Page 1 of 1

Un site LDN en francais : http://www.sep.over-blog.com

Posted: Thu Apr 07, 2005 9:53 am
by renaudjba

Enfin un site LDN en francais : http://www.sep.over-blog.com

Posted: Fri Apr 08, 2005 11:15 am
by Mary
Hello Jean-Baptiste

We've "connected"in another thread so you may know that LDN is the first and only drug I've taken for MS. I too was diagnosed after just one attack based on MRI results (August '04). I found out about LDN on the internet and took the info to my doctor who (somewhat reluctantly) prescribed it for me. The neuro is kinda ambivalent about what I do (although he was favouring Avonex) and he seems a little skeptical about LDN, but agreed to scheduled another MRI for August '05 which will give me six months on LDN. Based on the results of that MRI I will decide what to do next.

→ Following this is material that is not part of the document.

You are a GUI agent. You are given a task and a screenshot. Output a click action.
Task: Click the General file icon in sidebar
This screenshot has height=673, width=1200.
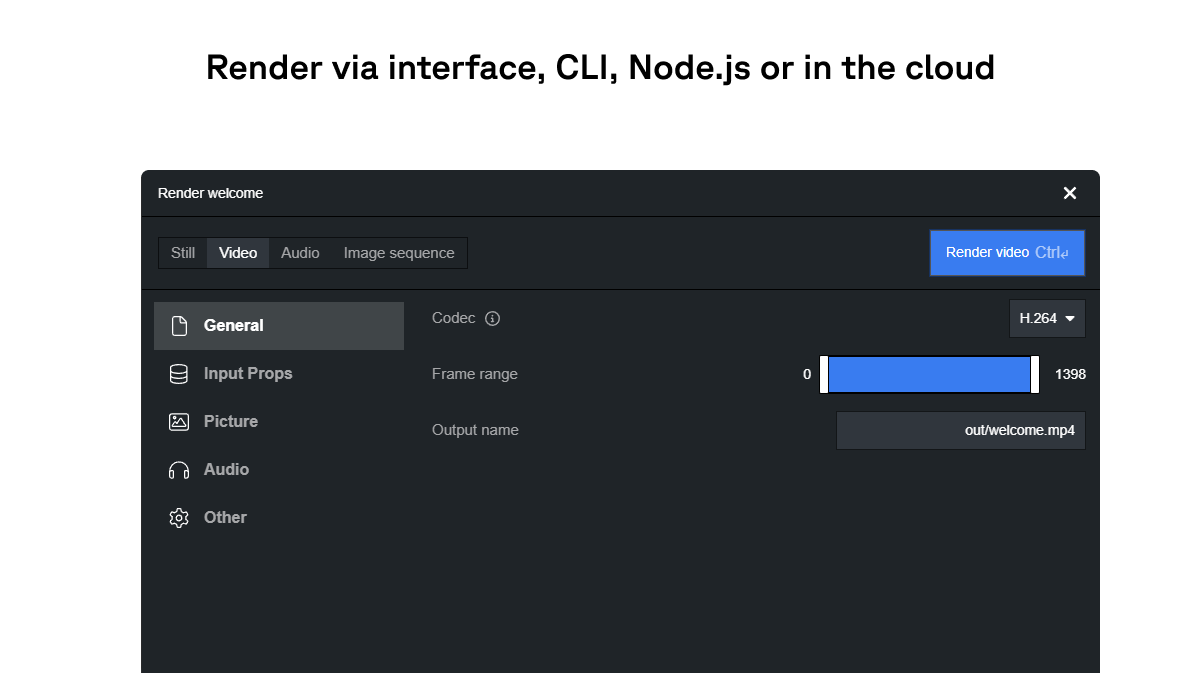coord(179,326)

I haven't been on LDN long enough to offer much feedback. I feel no real outward effects from it and at this point I'm just trying to find the dosage that best suits me.

Hope that helps...

Aylish

Posted: Fri Apr 08, 2005 2:24 pm
by renaudjba

Enfin un site LDN en francais : http://www.sep.over-blog.com
Fin de Màj 1 sept 2013
----------------------
Dear Aylish,

thanks for your reply. I dont think it will be enough for the neuros!!

Do not worry, I'll find what I need.

You do not tell me about your symptoms, neither about what LDN has changed in it ?

Hope you feel good.

Jean-Baptiste

Posted: Mon Apr 11, 2005 8:27 pm
by LarryLDN
This is my story from when I first started.. http://www.larrygc.com/mystory will take you there.

I'm coming up on 2 years now and LDN is the only med I've taken in years, other than antiobiotics and Advair 100/50

I had an MRI in an open machine in 1/03, 3 months before I started, and had an MRI in a closed Tesla 1.5 last August. They were identical except for finding a small 7mm lesion that didn't show on the open scans.